> _TEXT FOR ANALYSIS_
Tuesday, 14 August 2018

Ordeal by Innocence Is the Darkest Agatha Christie Drama Yet

If your response to the season finale of HBO’s Succession was longing for more time spent with a toxic and damaged family whose members all seem to be trying to shank each other, good news: Amazon’s Ordeal by Innocence is here. The three-part BBC adaptation of the 1958 Agatha Christie novel is replete with stars, including Bill Nighy, Alice Eve, Matthew Goode, and Anna Chancellor. But it’s also curiously dark, stuffed with repetitive flashbacks, moody imagery, and nasty people committing acts of emotional torture. The surprise at the end isn’t that one of them is a murderer—it’s that the rest of them aren’t.

Succession balances its unrelenting awfulness with bleak comedy. Ordeal by Innocence, which was adapted by Sarah Phelps and directed by Sandra Goldbacher, relies on sumptuous, color-saturated visuals, using the palatial country-manor setting to frame striking shots of vivid green forests and mustard-yellow 1950s dining rooms. It’s lovely but overstylized, amping up the arthouse melodrama to the point where the plot often feels like an afterthought.

In a subversion of Christie’s typical structure, the story begins not with a mystery, but with a conviction. Rachel Argyll (Chancellor), the wealthy mother of five adopted children, is found bludgeoned to death in her bedroom. One of her sons, Jack (Anthony Boyle), is accused of her murder and arrested. Eighteen months later, Jack has died in prison, and Rachel’s husband, Leo (Nighy), is marrying his former secretary (Eve). The four remaining Argyll children are processing their feelings about their various losses, and about their grasping and highly strung stepmother-to-be, when a stranger shows up at the house insisting that Jack was innocent, with an alibi to prove it.

> _DATA PROVIDED_
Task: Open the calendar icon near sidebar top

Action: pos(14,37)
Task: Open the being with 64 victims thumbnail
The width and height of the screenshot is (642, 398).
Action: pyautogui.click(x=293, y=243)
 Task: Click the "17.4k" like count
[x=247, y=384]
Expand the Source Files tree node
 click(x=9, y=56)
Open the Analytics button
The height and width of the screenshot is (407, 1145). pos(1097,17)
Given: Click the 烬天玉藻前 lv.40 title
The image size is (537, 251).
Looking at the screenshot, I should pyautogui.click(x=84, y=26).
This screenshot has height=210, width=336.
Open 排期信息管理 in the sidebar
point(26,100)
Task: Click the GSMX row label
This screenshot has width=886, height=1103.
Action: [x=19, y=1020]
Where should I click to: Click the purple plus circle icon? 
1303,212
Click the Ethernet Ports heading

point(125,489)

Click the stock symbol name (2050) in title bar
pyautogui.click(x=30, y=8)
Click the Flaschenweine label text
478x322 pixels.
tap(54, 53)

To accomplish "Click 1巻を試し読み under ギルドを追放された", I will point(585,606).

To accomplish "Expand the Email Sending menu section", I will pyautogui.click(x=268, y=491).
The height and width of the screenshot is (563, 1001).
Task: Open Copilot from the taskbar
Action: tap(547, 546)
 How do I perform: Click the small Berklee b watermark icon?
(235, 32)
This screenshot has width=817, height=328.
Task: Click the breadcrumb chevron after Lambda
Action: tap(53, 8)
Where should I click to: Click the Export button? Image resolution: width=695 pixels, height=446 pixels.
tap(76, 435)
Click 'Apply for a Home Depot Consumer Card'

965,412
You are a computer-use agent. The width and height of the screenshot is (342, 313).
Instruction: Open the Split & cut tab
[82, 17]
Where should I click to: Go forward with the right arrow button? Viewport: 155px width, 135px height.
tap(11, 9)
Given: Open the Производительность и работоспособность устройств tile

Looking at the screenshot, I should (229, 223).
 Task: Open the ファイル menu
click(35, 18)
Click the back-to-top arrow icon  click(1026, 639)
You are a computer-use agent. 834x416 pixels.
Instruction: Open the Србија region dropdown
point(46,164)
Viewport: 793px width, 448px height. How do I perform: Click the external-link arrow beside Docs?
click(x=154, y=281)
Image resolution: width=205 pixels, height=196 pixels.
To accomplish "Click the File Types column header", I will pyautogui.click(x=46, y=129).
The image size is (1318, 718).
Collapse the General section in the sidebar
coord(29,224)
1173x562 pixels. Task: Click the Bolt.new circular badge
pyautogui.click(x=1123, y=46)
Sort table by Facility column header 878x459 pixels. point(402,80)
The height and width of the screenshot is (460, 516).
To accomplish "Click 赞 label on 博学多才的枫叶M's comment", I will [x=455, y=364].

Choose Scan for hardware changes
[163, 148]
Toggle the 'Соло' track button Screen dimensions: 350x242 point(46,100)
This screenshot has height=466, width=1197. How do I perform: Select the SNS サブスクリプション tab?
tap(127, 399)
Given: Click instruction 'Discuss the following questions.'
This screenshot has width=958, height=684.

> _TASKS_
[1] Please rewrite the review from "Ordeal by Innocence Is the" up to and including "of them aren’t.", swapping "stars" for "famous actors".
[2] According to the review, who directed Ordeal by Innocence?
Rely on the review alone, not the data.

> _SOLUTIONS TO EACH TASK_
[1]
Ordeal by Innocence Is the Darkest Agatha Christie Drama Yet

If your response to the season finale of HBO’s Succession was longing for more time spent with a toxic and damaged family whose members all seem to be trying to shank each other, good news: Amazon’s Ordeal by Innocence is here. The three-part BBC adaptation of the 1958 Agatha Christie novel is replete with famous actors, including Bill Nighy, Alice Eve, Matthew Goode, and Anna Chancellor. But it’s also curiously dark, stuffed with repetitive flashbacks, moody imagery, and nasty people committing acts of emotional torture. The surprise at the end isn’t that one of them is a murderer—it’s that the rest of them aren’t.

[2] Sandra Goldbacher